Brooks certainly has the right to do what he likes with such mythic imagery. And he writes, “Classics can be interpreted in different ways.” But in this instance, in the name of truth and justice, he should be brought up on charges of premeditated and aggravated misuse of myth.
David Brooks and Ethan Edwards "on the threshold"
Ethan Edwards is considered Wayne’s best acting role. There’s none of the usual John Wayne swaggering big-man nonsense with sidekicks like Dean Martin or Fabian. Here, he’s a mean and cruel sonuvabitch who sets out with a younger man across the barren Texas plains to find a girl kidnapped by Indians whose family they had massacred. The search lasts seven years. We learn he intends to kill the girl (Natalie Wood) once he finds her, since she has been ruined by becoming the sexual mate of an Indian.
In the end, Edwards softens enough to return the girl to her family. In the famous scene at the end, Edwards stands silhouetted in the doorway of a rough home with the dusty Texas plains behind him. While the family is rejoicing and welcoming its lost daughter back into the fold of civilization, Edwards stands alone, apparently unable to enter. As the popular interpretation goes, his hard cold-bloodedness was what brought the girl back to civilization, but that same violent temperament won’t permit him to fit into the domestic scene inside. He turns and walks off, presumably to find other frontiers.

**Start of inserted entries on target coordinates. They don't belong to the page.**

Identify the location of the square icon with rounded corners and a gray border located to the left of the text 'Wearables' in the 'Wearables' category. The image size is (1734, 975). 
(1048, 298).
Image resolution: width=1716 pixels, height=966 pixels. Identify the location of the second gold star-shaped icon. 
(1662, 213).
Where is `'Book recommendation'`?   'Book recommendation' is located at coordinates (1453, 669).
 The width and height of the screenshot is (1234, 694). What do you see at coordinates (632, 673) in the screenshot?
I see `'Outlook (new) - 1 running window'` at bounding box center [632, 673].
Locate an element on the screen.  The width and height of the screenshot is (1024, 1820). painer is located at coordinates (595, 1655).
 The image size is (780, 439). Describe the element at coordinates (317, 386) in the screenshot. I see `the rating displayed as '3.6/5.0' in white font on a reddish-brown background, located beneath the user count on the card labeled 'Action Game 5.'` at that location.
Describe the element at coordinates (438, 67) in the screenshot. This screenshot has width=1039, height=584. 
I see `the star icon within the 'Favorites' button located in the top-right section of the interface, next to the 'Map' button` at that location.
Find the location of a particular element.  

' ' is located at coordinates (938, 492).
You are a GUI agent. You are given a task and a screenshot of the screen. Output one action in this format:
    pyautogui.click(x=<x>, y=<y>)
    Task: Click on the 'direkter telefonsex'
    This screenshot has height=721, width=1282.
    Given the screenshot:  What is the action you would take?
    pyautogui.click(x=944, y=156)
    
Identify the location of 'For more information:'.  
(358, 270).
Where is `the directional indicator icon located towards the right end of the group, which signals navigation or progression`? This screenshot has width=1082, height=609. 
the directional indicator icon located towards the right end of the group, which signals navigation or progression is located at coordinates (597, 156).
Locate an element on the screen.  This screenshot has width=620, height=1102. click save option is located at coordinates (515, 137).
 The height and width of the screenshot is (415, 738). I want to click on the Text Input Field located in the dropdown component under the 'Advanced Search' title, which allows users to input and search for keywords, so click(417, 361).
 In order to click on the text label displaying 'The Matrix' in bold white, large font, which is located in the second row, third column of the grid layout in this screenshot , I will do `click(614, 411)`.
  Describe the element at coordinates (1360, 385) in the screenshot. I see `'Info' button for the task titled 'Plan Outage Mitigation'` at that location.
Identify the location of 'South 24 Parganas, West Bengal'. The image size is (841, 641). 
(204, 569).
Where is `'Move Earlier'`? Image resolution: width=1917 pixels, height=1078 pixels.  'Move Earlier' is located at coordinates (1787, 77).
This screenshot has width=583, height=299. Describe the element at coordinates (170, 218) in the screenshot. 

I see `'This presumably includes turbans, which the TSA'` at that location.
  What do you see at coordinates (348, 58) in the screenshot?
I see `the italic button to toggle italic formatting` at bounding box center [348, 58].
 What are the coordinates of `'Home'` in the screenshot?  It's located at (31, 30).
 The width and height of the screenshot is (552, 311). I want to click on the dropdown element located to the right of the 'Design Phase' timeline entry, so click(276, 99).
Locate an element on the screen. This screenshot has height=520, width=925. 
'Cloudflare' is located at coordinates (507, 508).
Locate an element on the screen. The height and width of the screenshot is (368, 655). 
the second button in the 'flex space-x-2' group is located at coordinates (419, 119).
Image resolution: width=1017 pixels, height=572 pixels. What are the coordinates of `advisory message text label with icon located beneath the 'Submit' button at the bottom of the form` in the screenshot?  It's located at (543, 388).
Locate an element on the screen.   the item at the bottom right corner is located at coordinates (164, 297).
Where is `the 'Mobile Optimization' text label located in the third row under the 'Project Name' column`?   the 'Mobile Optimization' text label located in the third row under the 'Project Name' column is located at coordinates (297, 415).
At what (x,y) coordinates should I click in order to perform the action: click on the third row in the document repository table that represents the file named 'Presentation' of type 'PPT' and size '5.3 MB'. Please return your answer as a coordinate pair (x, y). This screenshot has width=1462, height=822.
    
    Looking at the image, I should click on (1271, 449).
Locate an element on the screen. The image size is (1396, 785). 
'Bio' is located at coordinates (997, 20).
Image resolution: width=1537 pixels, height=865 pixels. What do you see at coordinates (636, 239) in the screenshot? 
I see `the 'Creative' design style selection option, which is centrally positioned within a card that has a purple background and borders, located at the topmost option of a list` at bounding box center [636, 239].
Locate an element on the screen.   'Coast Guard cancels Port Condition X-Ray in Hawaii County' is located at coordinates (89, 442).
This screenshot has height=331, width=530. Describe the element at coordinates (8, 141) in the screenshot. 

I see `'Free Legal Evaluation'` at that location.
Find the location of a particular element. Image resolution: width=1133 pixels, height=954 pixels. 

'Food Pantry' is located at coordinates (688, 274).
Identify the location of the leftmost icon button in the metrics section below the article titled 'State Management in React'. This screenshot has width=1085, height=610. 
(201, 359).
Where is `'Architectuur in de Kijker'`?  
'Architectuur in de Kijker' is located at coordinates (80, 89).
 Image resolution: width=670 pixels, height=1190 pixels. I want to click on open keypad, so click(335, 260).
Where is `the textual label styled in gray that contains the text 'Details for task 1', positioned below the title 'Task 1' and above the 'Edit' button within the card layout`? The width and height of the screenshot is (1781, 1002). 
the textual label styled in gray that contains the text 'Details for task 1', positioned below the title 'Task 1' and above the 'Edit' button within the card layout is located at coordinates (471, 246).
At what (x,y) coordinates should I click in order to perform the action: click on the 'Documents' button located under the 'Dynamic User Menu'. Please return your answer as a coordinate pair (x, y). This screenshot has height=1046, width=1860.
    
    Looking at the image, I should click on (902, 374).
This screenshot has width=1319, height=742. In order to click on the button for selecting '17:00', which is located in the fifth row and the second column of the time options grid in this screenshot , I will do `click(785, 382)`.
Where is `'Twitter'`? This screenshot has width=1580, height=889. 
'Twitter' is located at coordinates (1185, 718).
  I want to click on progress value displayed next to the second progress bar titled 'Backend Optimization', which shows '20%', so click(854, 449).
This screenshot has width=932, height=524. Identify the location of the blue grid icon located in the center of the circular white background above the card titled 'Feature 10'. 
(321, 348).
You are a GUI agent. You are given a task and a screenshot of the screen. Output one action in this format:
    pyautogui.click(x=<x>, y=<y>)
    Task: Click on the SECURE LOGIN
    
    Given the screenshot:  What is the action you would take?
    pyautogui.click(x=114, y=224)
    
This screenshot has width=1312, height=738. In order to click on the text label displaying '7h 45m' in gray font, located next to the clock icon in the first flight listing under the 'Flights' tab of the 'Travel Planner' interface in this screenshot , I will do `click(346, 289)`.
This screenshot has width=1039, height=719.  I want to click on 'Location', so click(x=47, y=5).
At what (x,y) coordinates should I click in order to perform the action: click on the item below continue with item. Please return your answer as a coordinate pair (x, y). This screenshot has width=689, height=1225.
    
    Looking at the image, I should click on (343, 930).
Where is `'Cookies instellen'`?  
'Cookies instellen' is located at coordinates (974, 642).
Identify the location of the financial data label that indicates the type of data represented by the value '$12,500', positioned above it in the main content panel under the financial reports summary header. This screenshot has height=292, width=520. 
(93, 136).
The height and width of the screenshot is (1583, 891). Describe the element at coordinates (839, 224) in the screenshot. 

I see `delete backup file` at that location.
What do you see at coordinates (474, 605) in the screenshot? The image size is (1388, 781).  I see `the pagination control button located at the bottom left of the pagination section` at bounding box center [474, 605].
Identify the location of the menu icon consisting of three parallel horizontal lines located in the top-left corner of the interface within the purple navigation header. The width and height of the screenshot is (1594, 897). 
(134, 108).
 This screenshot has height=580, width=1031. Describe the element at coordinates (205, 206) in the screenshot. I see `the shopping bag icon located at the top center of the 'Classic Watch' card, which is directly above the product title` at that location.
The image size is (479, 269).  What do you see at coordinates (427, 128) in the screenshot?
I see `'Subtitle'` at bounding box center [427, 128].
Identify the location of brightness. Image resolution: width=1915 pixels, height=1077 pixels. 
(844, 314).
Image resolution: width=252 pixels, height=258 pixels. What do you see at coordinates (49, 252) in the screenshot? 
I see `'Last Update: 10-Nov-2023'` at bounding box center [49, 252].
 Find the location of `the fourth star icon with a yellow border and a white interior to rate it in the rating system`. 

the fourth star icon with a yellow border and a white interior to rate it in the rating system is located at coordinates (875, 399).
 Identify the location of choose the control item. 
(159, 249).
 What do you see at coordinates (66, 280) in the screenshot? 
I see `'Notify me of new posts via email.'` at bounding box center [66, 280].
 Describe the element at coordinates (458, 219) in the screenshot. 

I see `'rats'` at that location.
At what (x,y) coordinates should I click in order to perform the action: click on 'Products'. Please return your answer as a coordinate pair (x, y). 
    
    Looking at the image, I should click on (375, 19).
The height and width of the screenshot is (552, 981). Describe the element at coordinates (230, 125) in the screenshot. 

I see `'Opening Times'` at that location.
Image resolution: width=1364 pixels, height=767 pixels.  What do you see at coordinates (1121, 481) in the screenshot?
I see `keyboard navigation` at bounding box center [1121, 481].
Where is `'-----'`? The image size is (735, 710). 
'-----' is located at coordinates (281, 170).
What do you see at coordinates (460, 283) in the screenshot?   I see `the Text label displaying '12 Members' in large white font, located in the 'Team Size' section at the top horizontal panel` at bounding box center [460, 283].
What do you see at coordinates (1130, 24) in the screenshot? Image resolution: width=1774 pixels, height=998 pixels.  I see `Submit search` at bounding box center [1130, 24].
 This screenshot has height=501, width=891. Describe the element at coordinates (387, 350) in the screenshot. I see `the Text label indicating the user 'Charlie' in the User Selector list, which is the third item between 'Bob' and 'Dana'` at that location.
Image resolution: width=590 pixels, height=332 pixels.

No argument, this is a powerful image of American history and Manifest Destiny from a truly magnificent classic film. But, let’s not kid ourselves and New York Times readers, it has nothing to do with the plight of American male workers in 2013. It’s a case of expropriating a classic, tough masculine image from popular culture to represent a theme Brooks wants to emphasize. At best, it’s facile; at worst, cynically opportunistic.